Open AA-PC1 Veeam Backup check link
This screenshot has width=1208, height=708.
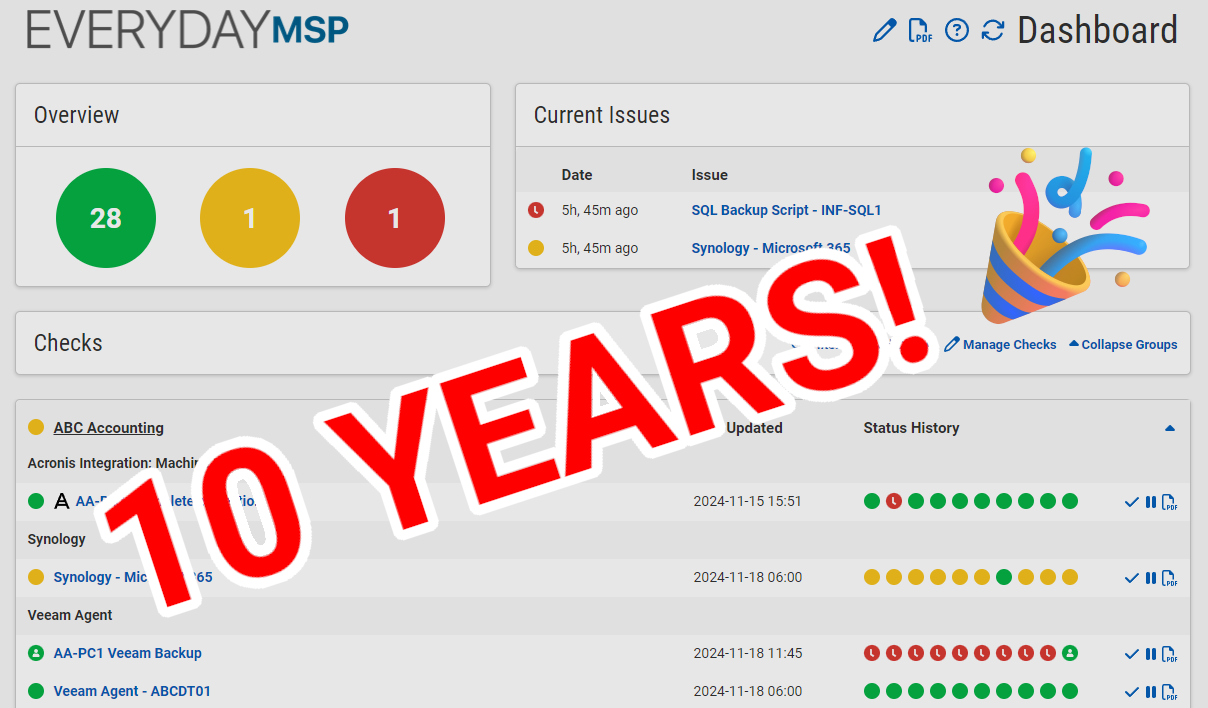(127, 653)
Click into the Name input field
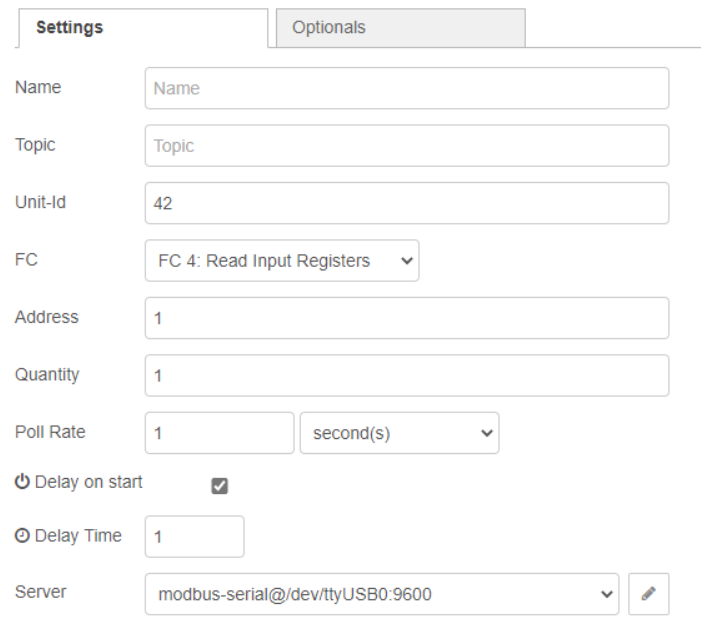The image size is (701, 636). tap(406, 88)
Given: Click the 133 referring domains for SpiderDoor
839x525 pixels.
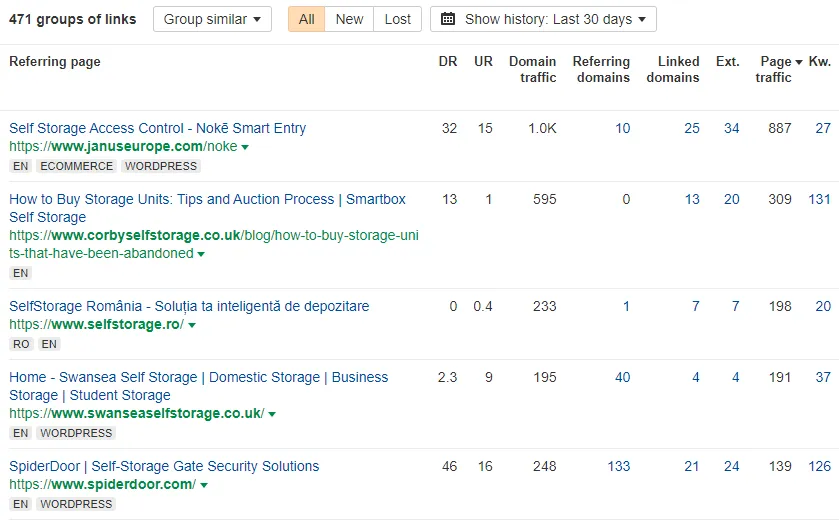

+ + + + +

> **What the task requires**: Could you give the listing again exactly, minus its pictures?

> **Output for this exercise**:
Open AA-PC1 Veeam Backup check link
This screenshot has width=1208, height=708.
(127, 653)
Click into the Name input field
The image size is (701, 636). tap(406, 88)
Given: Click the 133 referring domains for SpiderDoor
839x525 pixels.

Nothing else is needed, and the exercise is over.